__THE TASK__. Copy exactly the lines from the line holding "Instruction: Click the notifications" through the end of the material, and no others; pictures stay out.

__DATA EXTRACT__.

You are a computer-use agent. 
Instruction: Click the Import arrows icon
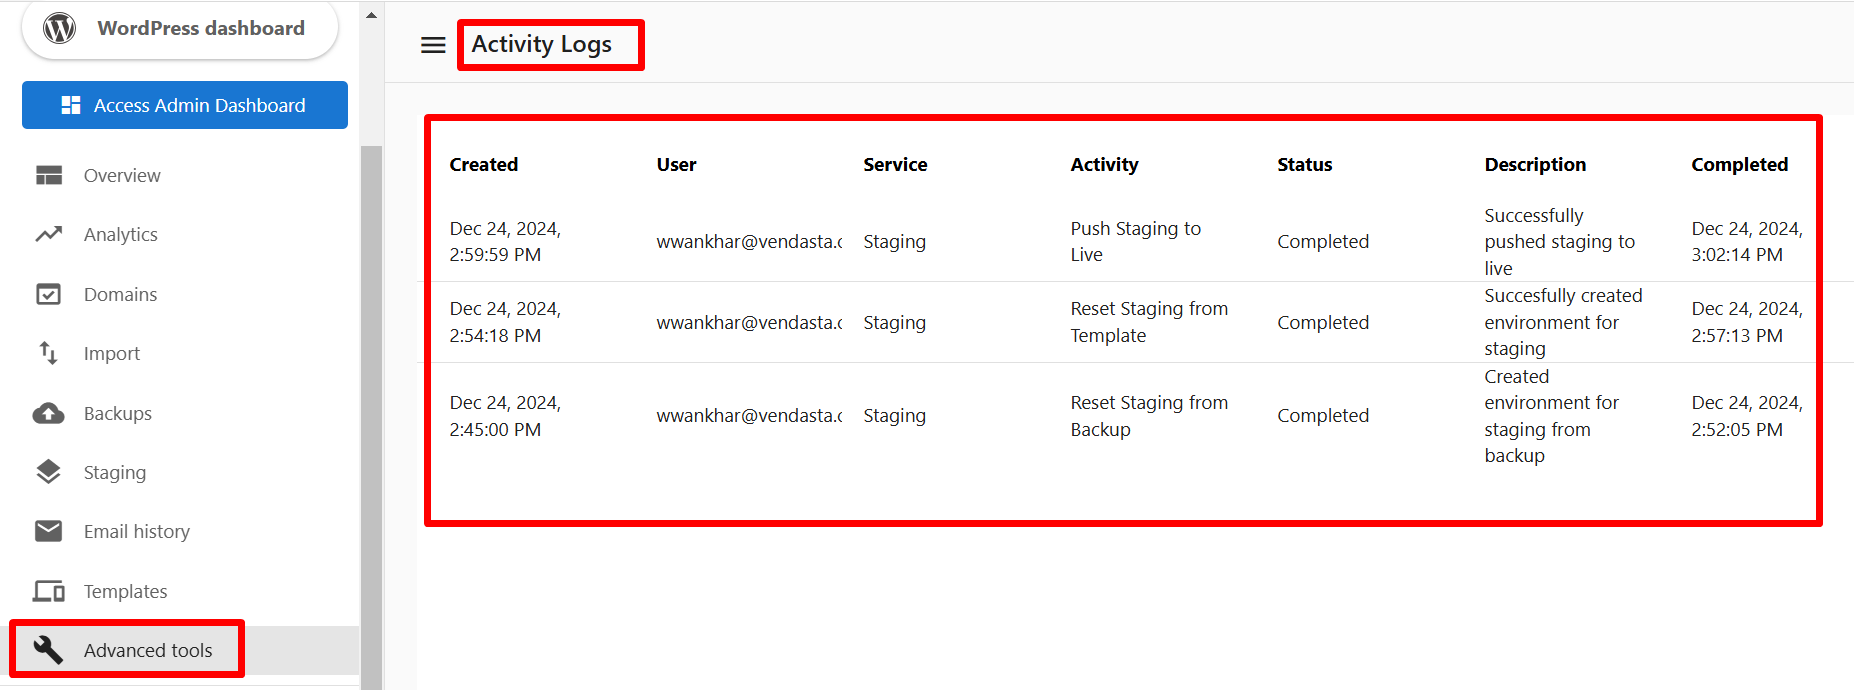click(x=49, y=353)
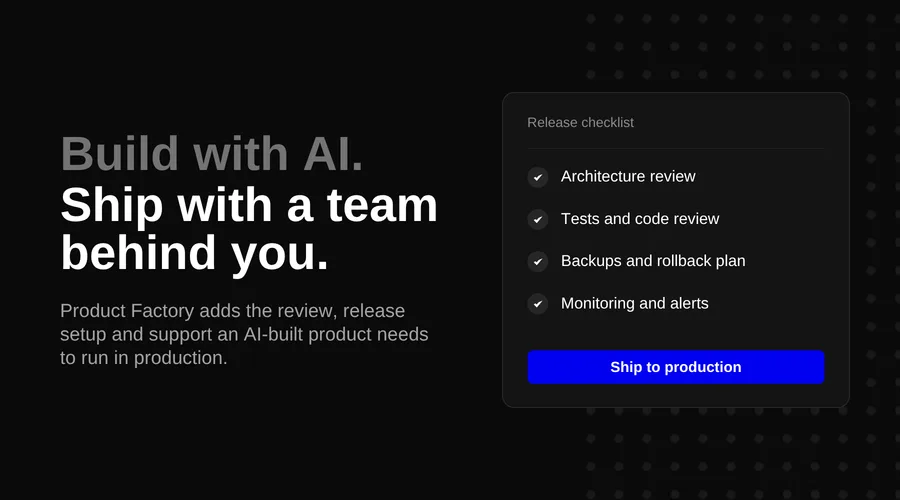The height and width of the screenshot is (500, 900).
Task: Click the dotted grid pattern below the card
Action: pyautogui.click(x=731, y=454)
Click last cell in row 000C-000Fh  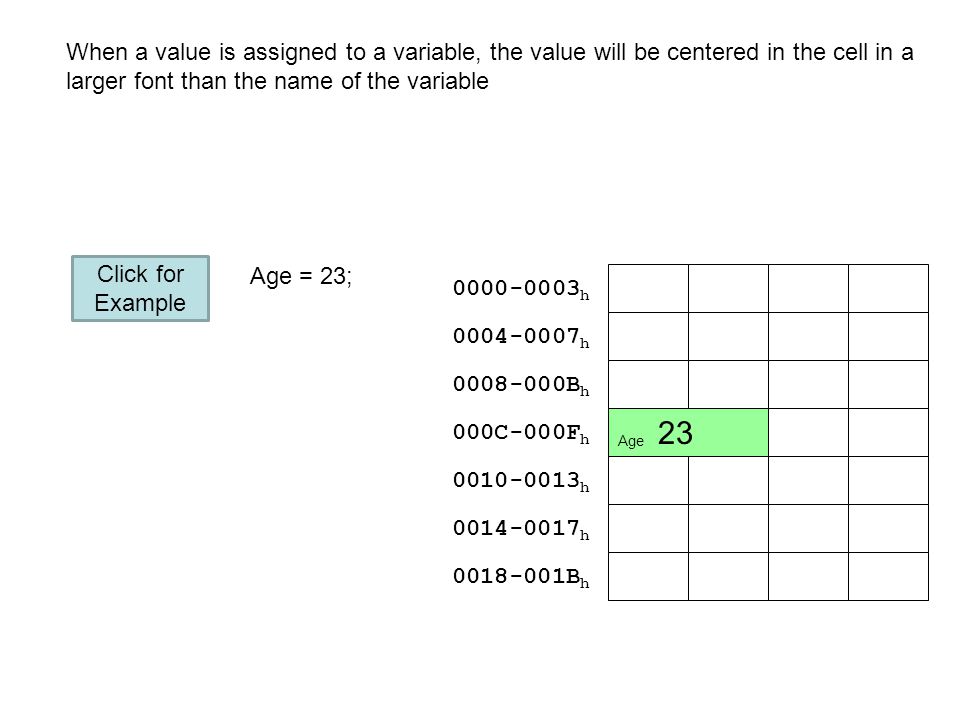click(x=888, y=432)
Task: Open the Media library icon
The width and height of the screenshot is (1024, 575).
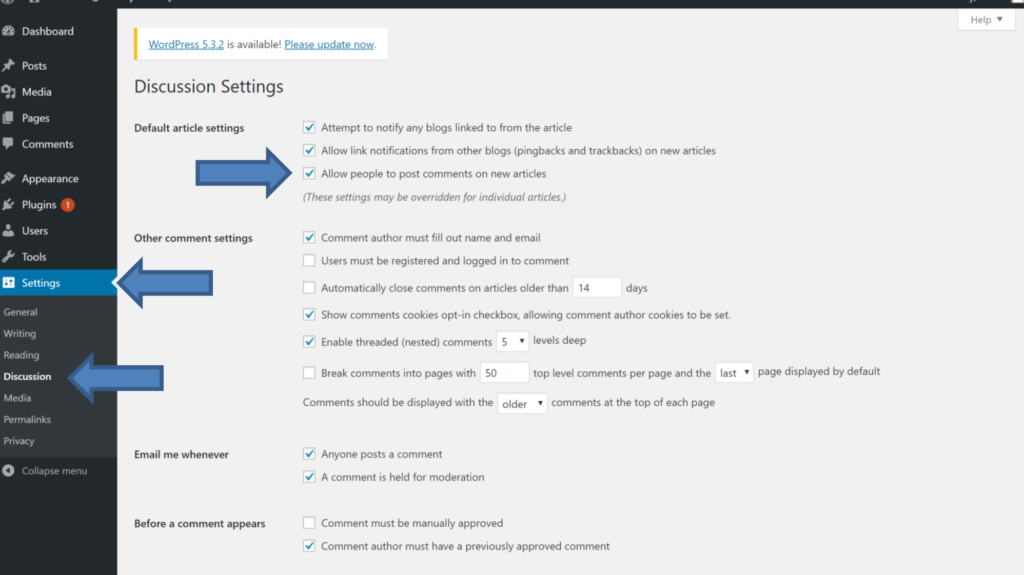Action: pos(8,91)
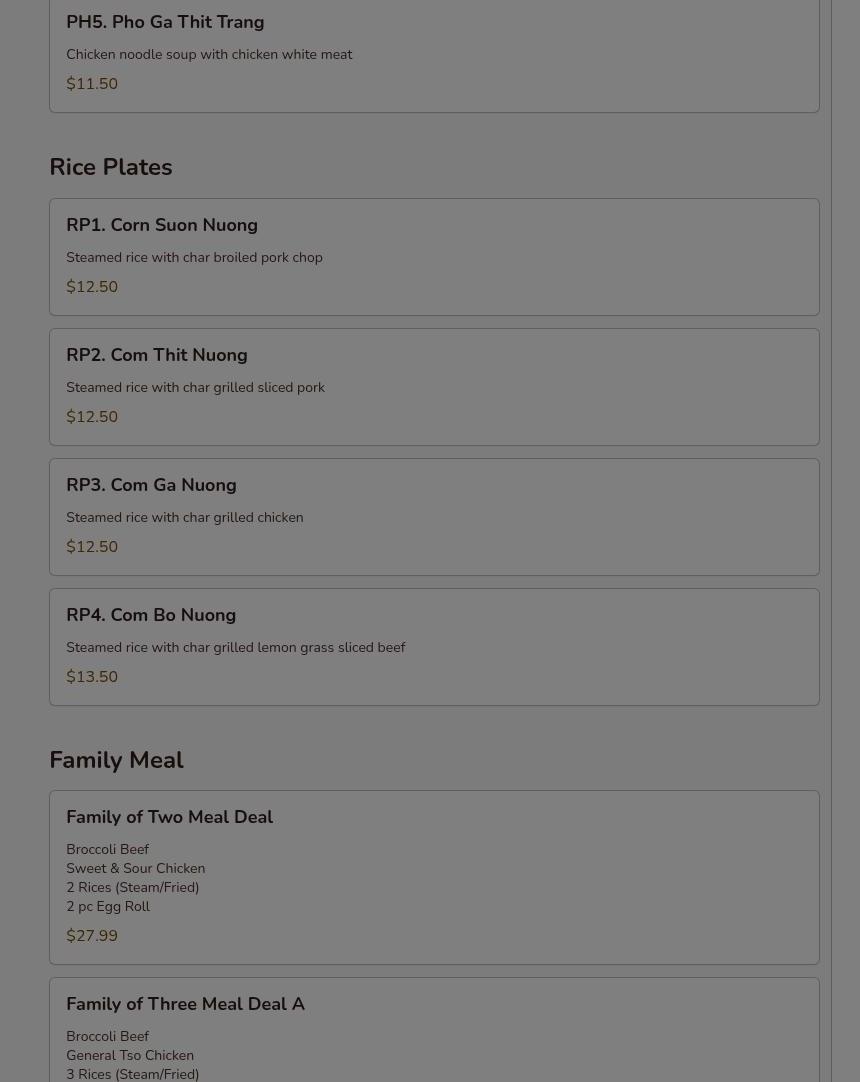This screenshot has width=860, height=1082.
Task: Click the Family Meal section heading
Action: (x=117, y=760)
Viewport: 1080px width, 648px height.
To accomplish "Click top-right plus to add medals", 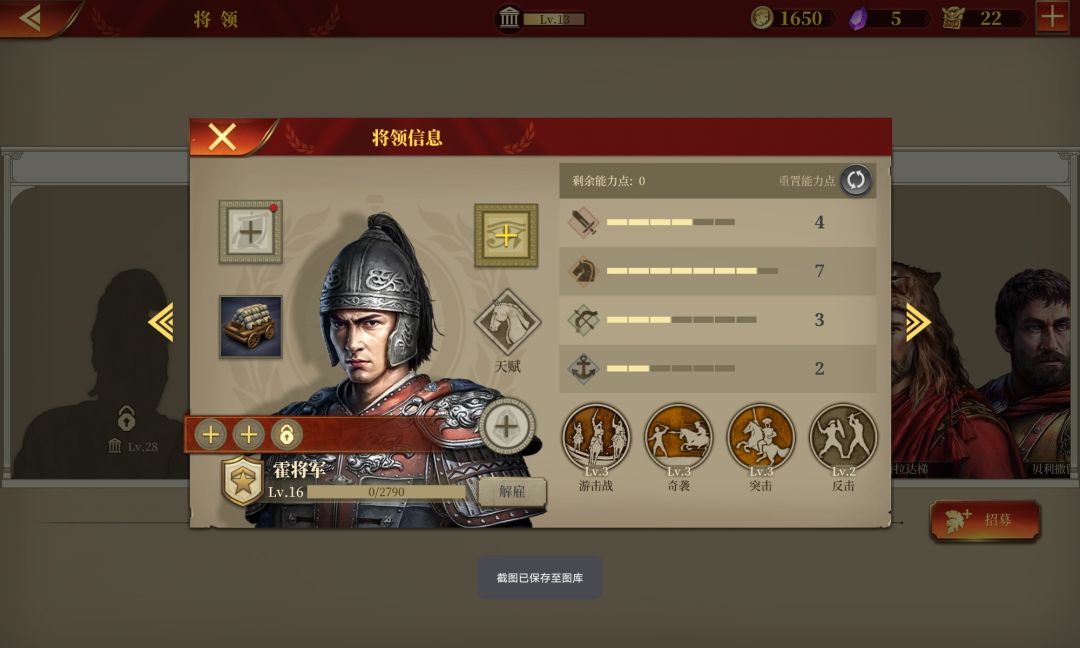I will (1052, 17).
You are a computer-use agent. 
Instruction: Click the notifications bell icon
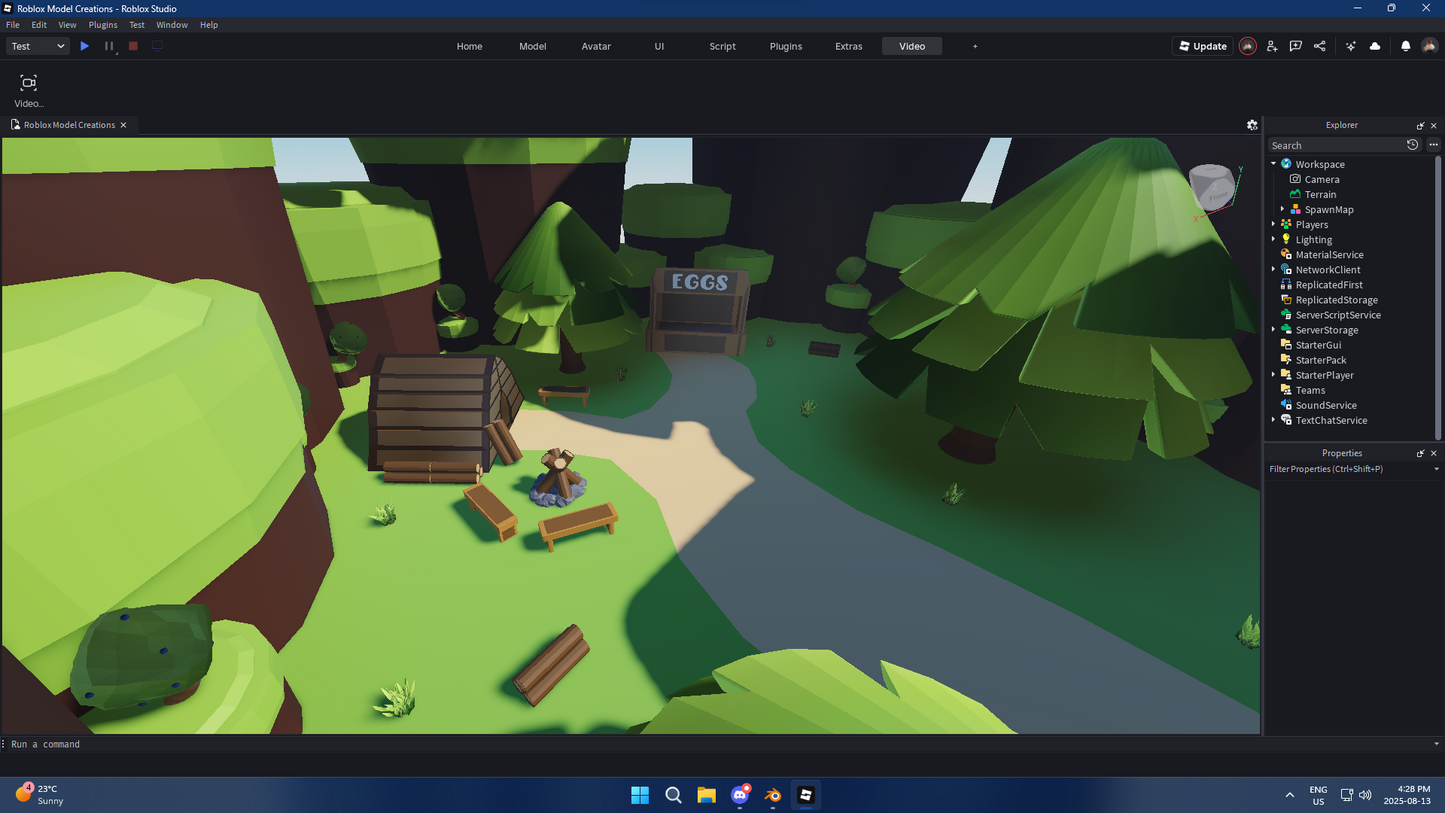point(1405,46)
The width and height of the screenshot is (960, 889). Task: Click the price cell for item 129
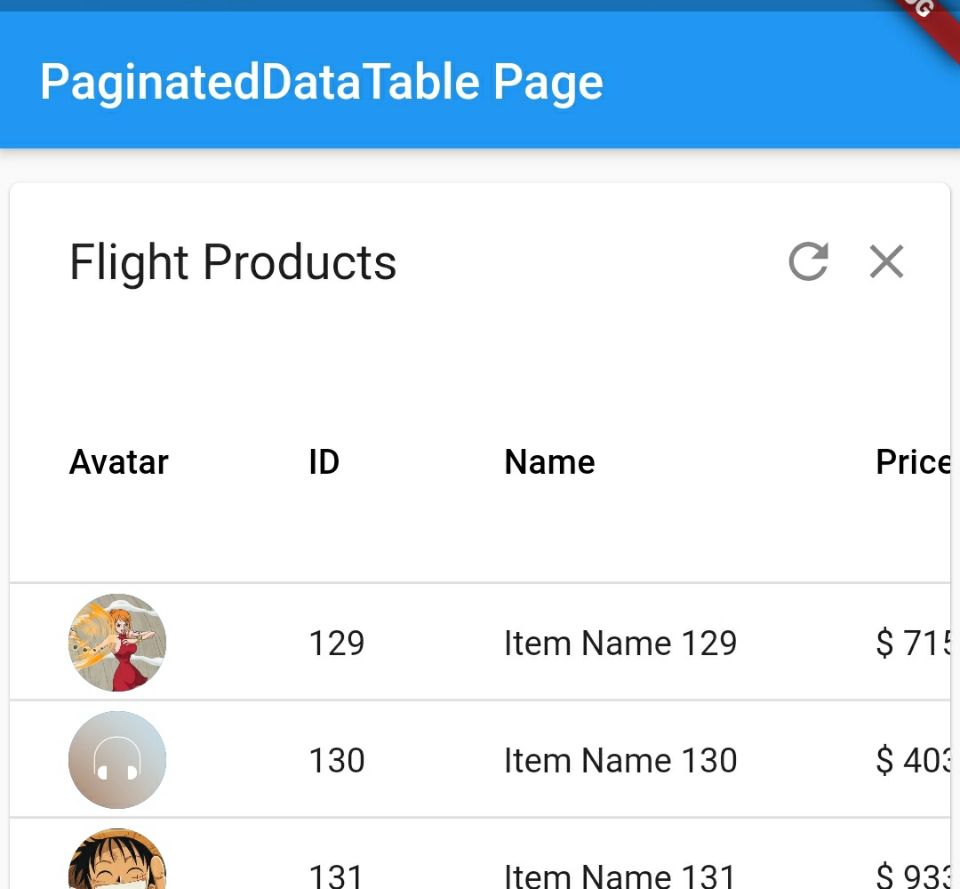pyautogui.click(x=912, y=643)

__EXERCISE SOLUTION__.
Instruction: Click the notifications bell icon
point(1405,46)
The width and height of the screenshot is (960, 889). Task: Click the price cell for item 129
pyautogui.click(x=912, y=643)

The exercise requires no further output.